Akhara by Douglas Irvine

Your new book “Akhara”, looks at an Indian form of wrestling called Kushti, could you explain more about this and what drew you to it?

Kushti has been practiced throughout India at traditional wrestling schools known as Akharas since the 16th century. This Akhara was in Varanasi. Practicing Kushti to me seems to bear much resemblance to devoting yourself to Buddhism, both physically and mentally. The jargon is certainly shared.

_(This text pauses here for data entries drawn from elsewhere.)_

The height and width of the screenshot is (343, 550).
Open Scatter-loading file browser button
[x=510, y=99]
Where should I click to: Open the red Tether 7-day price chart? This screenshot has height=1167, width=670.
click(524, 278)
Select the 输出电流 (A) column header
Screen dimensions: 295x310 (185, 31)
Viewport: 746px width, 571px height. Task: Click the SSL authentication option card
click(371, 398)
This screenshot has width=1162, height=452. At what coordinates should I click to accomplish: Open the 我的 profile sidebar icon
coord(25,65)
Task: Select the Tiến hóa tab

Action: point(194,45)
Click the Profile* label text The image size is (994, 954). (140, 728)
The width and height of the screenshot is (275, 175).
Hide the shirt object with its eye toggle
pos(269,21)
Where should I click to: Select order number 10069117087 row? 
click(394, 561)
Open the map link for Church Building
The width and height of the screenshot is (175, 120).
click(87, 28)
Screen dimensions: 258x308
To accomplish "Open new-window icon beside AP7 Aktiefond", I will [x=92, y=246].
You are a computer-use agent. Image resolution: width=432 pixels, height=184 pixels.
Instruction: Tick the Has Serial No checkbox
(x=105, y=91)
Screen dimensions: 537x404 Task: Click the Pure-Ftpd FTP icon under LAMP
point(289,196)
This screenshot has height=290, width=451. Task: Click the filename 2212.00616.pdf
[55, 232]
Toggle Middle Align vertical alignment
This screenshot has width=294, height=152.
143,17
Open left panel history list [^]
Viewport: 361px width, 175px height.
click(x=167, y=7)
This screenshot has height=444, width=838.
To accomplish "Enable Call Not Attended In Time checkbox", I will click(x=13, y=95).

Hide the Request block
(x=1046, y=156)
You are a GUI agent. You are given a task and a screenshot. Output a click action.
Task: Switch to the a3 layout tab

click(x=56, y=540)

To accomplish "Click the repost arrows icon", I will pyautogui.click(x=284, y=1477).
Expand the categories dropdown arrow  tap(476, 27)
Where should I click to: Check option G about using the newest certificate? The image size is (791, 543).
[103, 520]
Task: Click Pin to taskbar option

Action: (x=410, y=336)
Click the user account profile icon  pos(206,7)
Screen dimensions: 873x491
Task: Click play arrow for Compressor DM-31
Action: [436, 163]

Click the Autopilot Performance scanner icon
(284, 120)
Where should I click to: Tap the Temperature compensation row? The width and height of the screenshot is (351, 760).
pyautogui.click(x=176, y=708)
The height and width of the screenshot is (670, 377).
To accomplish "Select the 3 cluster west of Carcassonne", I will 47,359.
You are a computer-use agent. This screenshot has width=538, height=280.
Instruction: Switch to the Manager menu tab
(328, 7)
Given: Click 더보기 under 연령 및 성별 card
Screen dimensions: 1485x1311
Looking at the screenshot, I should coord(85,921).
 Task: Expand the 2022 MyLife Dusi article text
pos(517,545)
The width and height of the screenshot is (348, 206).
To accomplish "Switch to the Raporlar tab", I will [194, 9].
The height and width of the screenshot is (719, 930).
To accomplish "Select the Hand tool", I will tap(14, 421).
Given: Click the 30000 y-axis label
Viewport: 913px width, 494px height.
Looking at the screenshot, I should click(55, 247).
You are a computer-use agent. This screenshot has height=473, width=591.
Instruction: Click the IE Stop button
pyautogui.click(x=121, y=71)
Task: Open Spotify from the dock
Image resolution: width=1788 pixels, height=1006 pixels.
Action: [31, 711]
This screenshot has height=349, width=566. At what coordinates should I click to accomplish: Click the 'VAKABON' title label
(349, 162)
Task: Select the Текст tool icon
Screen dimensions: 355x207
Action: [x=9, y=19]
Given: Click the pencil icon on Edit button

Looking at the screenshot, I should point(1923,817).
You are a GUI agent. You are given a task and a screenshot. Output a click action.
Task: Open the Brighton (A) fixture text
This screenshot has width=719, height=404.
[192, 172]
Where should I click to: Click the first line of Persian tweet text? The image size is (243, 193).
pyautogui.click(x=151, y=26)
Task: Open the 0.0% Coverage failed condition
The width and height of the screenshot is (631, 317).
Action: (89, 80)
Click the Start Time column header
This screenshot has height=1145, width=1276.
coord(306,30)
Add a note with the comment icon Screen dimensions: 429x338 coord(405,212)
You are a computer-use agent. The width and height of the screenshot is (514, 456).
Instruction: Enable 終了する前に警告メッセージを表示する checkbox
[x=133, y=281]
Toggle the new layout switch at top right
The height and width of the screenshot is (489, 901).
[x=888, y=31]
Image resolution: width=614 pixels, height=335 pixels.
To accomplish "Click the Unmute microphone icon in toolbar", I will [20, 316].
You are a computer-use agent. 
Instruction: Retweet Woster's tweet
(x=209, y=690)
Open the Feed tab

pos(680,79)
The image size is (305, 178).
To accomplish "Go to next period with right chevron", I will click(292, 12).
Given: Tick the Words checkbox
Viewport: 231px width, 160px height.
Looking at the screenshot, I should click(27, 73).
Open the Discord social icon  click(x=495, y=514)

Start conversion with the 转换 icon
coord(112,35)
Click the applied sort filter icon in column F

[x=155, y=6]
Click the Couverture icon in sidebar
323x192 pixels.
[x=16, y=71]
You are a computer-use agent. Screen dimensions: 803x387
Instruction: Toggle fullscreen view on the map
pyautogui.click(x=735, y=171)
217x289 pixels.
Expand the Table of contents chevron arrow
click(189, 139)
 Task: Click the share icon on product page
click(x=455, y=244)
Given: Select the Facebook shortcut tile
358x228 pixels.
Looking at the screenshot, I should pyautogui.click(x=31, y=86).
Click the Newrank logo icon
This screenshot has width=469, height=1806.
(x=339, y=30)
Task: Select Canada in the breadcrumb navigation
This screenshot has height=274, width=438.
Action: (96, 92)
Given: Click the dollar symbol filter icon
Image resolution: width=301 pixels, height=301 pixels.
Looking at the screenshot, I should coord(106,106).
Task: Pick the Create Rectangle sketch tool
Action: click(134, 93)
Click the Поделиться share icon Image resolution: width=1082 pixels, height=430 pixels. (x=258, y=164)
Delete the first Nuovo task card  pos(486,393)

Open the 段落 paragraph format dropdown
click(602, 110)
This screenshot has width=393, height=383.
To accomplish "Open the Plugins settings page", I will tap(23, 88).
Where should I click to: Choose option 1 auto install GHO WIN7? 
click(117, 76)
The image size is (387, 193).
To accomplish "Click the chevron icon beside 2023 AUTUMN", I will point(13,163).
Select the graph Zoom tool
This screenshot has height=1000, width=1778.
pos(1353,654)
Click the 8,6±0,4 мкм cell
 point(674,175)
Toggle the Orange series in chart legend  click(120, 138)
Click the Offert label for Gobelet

I found it so interesting to watch. This Akhara in particular, like hundreds of others over the past decade, was on the brink of closing down to make way for a modern gymnasium.
It felt like an important thing to document before it was gone.


How was the process of putting together and curating the images for the book, did you enjoy it?


When I first started making a book out of the pictures it really was a personal endeavor, I didn’t plan on publishing it so I was in no rush. It was nice to be able to take my time. No deadlines. I was forgetting how to use a darkroom and really got back into it thanks to this project. I’ll need to start another one soon.
Photography work by Douglas Irvine

Why is publishing this book important to you at this moment?

Spiritual cleansing! I struggle to find fashion photography of much use to the world right now.  The Covid-19 crisis in India is extremely bad, if releasing this book can help that then I think it’s terrible not to do it. I’ve donated prints to as many charity organisations as I can. @creativeseva @hope4india and @photobookcafe are all helping and have so many great prints available to buy.

“I think that there is a common misconception that joining an agency is the answer to having a career in photography. It certainly helps and has many benefits, but you still have to work hard.” – Douglas Irvine

You recently signed to 1972 Agency, how important is it for photographers to have agency representation? What was your path to representation, and at what point in a photographer’s career do you believe it becomes necessary? 

For me, it got to a point where it was pretty important! I needed someone to help negotiate terms for jobs, someone to give me advice on work I should or should not be doing. Helping me navigate the industry in a way that helps me achieve my aspirations creatively. It has been so great to have the help of two agents that between them have years of experience and incredible optimism despite my lack of it at times. I think that there is a common misconception that joining an agency is the answer to having a career in photography. It certainly helps and has many benefits, but you still have to work hard. You still must continue to push yourself and your work. Evolving your identity as an artist and refining your image, it’s a continual process.

Assisting certainly helped me in that I have peers that have started out at the same time as me. We work together now. Having an agent for me is great for that part of my personality that would prefer to avoid confrontation and is perpetually doubting my ability to take a picture. They have been incredibly helpful in making this book happen.

What excites you about photography today?

It’s pretty exciting that we are able to create our own platforms and publish work ourselves. Growing an audience, that you can communicate to directly. Without limits or restrictions creatively. If you have an idea or feel the need to create something, you can do it. There’s nothing stopping you! This book is a good example of that. With regards to fashion photography, I’m less excited. I don’t feel like anything particularly provocative is being produced by anyone right now. Myself included. Everything feels slightly safe, but perhaps that’s a natural response to the circumstances we’ve found ourselves in over the past 18 months. I’m positive for the future and that creativity will always find its way to the surface and it’s our role as artists to make sure that happens.